Very interesting thread.
My own experience with double binds has been that the importance lies in:
- grasping the concept
- identifying the concept when it happens to you
- extricating
A little like when the character in a scary movie hears the strange bump-in-the-night noise, and goes to investigate. We as viewers know the trope so well, it's hard to not shout at the screen "don't open the door!". Of course, if they did the smart thing and turned and left the house and never came back - there wouldn't be any drama (or plot or story) anymore. Only a bogeyman waiting for no-one.
And in life, the more boring non-dramatic choice is a much smarter one. But it's hard, when encountering these paradoxical situations, to disengage. Either we think we cannot, the cost will be too high - or we think we do not have the right - or we have been conditioned to believe we need to find the right answer, no matter what.
Once you grasp the concept that sometimes, there is no answer that will work - and you see that you are being asked to answer the question that is unanswerable - it's not about teaching the other present that they are doing that. It's about walking away from the trap.
@shimmerz - I would propose that in the example with your son,
1. 2 or more people = son and I
2. Repeated over and over again - this is actually tricky - because it ties into the consequence
3. Not actually 'implied' primary injunction - Son says 'I want you to come to my place so I can drive you to the airport and stay the night'
EXCEPT
Son says 'you cannot have a panic attack'
My response - I can't come because I am having panic attacks right now
You can see the outline of the double bind forming in the first exchange, no?
Primary - I want you to come so I can fulfill my role as son. Secondary - You cannot have a panic attack.
I know you weren't asking for solutions - but I would say that after the secondary, your job is to clock that it's just happened - the impossible request, there's no way to do this - and then communicate your reality but do not expect to convince son of anything.
"I want to come, so we can spend that time together. I have a chronic medical condition that I cannot turn on and off. If it were possible for me to do that, I would, but thats not physically possible."
And, because you do care about the relationship, both to him and the grandchildren, you're going to want to stay logistically engaged - but you can't allow yourself to become emotionally engaged. Get your soul out of there, leave your brain to work it out. Maybe you can negotiate, bargain, compromise....but you can't bend reality to your will.
I personally find the more difficult part to be looking for a compromise while knowing that the other person is looking to get their way. That might be why I've come to the conclusion that if I get hooked, I'll bend over backwards til my back breaks, trying to fix everything for this other person. And hate myself for it.
I've got a couple of very, very clear examples of double binds in my past - in some ways, more clear, because they didn't have the subtleties of long-established family dynamic thrown in. I think it took me about a year of really debating them hard with my therapist before I saw that they were actually double binds. I didn't understand that this was a thing that happened, to anyone. I believed there was always a solution and it was my role in life to find it when the other person asked for it.
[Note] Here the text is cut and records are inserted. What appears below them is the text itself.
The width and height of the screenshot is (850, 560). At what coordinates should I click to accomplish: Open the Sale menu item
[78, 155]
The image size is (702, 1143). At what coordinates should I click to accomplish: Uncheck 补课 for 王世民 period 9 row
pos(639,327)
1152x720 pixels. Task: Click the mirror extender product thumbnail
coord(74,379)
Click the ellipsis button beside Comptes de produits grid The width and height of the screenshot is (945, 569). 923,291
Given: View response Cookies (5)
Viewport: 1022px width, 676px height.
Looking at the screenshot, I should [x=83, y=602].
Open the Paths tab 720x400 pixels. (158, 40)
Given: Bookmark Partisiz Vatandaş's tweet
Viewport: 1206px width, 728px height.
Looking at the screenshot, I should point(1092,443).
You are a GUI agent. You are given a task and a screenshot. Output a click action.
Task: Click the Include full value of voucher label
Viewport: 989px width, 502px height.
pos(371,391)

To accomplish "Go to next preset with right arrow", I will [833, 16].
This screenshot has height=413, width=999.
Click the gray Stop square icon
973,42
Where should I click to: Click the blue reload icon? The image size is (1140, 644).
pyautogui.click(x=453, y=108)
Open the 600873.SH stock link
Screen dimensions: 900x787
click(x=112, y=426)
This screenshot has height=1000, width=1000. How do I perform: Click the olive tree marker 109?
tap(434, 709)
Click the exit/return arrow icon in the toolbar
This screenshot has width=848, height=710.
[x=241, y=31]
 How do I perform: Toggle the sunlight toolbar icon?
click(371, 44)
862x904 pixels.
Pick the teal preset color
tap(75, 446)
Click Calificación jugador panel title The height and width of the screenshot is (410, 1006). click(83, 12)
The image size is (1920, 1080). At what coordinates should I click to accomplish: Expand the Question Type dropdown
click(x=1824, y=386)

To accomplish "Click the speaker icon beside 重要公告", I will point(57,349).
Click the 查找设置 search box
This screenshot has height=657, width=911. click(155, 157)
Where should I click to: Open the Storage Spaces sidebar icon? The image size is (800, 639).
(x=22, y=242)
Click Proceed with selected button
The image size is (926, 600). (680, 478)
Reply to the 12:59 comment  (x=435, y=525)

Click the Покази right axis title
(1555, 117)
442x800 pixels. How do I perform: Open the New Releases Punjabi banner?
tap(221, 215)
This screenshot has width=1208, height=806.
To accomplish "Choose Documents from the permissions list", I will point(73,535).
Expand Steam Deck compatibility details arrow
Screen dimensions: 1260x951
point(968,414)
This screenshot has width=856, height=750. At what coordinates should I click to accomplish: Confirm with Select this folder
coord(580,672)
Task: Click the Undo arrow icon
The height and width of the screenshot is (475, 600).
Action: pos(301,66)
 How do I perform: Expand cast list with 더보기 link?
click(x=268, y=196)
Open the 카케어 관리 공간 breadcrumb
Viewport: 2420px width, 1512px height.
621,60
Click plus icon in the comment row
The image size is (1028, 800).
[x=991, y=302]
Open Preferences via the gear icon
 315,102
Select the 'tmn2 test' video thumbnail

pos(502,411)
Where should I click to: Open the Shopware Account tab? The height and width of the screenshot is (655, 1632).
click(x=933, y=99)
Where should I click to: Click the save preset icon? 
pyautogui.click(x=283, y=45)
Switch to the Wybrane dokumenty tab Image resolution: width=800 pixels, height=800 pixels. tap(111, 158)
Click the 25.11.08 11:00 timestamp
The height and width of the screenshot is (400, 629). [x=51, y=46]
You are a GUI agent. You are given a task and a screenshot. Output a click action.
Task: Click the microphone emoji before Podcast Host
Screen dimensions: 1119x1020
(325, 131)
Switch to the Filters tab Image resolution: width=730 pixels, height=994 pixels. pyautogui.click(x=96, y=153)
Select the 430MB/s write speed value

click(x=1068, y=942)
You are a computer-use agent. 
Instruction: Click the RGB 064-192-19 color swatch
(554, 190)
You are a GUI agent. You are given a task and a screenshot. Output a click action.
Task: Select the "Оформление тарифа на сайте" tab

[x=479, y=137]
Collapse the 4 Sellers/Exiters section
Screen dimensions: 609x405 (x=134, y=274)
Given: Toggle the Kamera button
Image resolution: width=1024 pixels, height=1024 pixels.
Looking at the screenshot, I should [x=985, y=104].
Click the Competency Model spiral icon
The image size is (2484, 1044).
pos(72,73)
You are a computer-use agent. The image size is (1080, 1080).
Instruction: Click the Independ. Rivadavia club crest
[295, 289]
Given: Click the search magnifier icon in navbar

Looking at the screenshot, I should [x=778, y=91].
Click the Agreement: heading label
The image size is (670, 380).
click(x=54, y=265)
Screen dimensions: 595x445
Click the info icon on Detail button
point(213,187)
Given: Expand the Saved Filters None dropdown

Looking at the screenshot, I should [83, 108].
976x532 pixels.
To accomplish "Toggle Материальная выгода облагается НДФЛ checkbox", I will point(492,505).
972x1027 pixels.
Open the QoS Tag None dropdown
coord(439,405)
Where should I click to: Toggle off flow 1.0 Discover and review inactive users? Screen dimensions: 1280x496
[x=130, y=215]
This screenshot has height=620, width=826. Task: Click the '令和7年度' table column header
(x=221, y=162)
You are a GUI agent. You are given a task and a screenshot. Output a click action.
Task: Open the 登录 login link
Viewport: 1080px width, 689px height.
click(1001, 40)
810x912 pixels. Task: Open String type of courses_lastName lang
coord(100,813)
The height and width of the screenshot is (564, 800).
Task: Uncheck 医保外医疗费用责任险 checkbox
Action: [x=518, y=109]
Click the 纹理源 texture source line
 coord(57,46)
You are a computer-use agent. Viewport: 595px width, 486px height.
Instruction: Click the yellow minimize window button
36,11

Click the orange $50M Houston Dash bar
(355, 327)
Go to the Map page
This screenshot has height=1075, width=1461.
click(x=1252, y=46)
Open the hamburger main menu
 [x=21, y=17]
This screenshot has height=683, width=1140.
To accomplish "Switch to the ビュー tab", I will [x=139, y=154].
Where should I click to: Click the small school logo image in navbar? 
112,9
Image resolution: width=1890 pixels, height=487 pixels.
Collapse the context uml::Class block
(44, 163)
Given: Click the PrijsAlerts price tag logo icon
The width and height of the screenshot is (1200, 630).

This is where I think I play into it. I don't see this option. I just automatically feel like I am stuck and have to do what is put to me. And that I can't defend myself against it. Defeatist?
No, I don't think so. Learned behavior.
Why? Am I seeing him as having too much power.
Yes. Now, this one is tough because he has something that you want, badly. He does appear to hold all the cards. He's holding the cards and playing keep-away with them. But oddly, accepting that as the situation is not the same as accepting you have lost. You don't lose if you can truly choose to make our piece with not playing. Radical acceptance at it's ultimate test, really. And then, you gotta do some self-care, because you just walked away from a thing that mattered. It hurts. But I believe it hurts less than trying and trying and still not winning. Then, you lose. And it reinforces beliefs about powerlessness and self-blame.
It should have been two cents, it turned into a buck fifty. Sorry about that.